I also saw that paper, but it seems a bit strange. Although the paper is pretty recent, the data seems to be old. The statement about BLOCKHASH being implemented as a smart contract is not true – it was like that in a PR which was never activated. That same PR also contained a mis-pricing of blockhash: https://github.com/ethereum/aleth/issues/5313

@jochem-brouwer I agree it might be ‘unfair’. But I think it’s more correct. Also, the opcodes that are priced low are statically charged. What you are proposing would make it dynamically charged, since we’d have to inspect the topmost stack element and compare with the context in order to determine the cost. That means (I think) that it couldn’t be priced at 5, but would have to go up a bit more. I’m not dead set on this, however.

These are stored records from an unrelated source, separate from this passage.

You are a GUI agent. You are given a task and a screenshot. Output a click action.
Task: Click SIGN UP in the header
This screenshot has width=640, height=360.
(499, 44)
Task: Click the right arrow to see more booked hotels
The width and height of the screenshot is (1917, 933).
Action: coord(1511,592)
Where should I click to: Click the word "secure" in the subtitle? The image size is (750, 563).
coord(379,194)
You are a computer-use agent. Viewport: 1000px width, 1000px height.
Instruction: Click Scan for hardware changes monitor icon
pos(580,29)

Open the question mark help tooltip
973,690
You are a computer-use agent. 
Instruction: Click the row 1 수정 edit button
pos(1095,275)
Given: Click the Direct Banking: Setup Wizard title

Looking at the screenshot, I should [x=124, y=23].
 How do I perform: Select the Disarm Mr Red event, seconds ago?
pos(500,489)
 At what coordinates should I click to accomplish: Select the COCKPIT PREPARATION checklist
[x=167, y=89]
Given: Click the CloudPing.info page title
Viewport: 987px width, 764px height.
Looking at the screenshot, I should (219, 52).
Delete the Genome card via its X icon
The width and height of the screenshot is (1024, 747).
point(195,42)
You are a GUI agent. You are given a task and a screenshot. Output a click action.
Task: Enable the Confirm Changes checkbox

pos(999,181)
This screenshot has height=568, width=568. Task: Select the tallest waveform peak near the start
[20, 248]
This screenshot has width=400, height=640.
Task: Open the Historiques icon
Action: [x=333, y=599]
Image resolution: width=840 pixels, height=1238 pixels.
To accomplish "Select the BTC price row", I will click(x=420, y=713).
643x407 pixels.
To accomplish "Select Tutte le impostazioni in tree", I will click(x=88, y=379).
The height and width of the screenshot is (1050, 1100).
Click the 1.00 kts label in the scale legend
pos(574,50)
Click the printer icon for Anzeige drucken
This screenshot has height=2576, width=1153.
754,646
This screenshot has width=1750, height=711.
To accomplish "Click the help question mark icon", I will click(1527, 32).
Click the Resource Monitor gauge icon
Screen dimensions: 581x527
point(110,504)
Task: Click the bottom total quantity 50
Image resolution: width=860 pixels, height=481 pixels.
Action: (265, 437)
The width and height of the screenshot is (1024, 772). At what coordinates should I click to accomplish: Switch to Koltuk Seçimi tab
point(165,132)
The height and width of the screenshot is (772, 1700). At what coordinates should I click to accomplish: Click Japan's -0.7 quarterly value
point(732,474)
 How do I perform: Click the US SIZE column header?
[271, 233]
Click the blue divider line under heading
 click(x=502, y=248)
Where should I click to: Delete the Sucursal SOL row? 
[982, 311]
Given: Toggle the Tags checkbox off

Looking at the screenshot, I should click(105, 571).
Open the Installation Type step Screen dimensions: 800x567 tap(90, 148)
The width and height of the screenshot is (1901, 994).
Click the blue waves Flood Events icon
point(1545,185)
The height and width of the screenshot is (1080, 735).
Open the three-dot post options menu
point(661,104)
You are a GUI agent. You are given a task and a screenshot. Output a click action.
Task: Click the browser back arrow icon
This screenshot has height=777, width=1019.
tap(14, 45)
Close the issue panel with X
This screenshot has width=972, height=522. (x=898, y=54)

In the general sense, I don’t particularly like it when evm gas pricing assume certain caching behaviour, since caches are unreliable. If we price something based on the assumption that a cache exists, then someone will try to make an attack that exhausts that cache, and once the cache is exhausted, we’re in trouble.

Regarding assumptions made on gas costs, I agree there aswell. This may break things, but it has IMO long been considered bad practice to hard code gas limits like that. I don’t think we can maintain current gas limits for the sake of badly written contracts, that will make the evm unusable.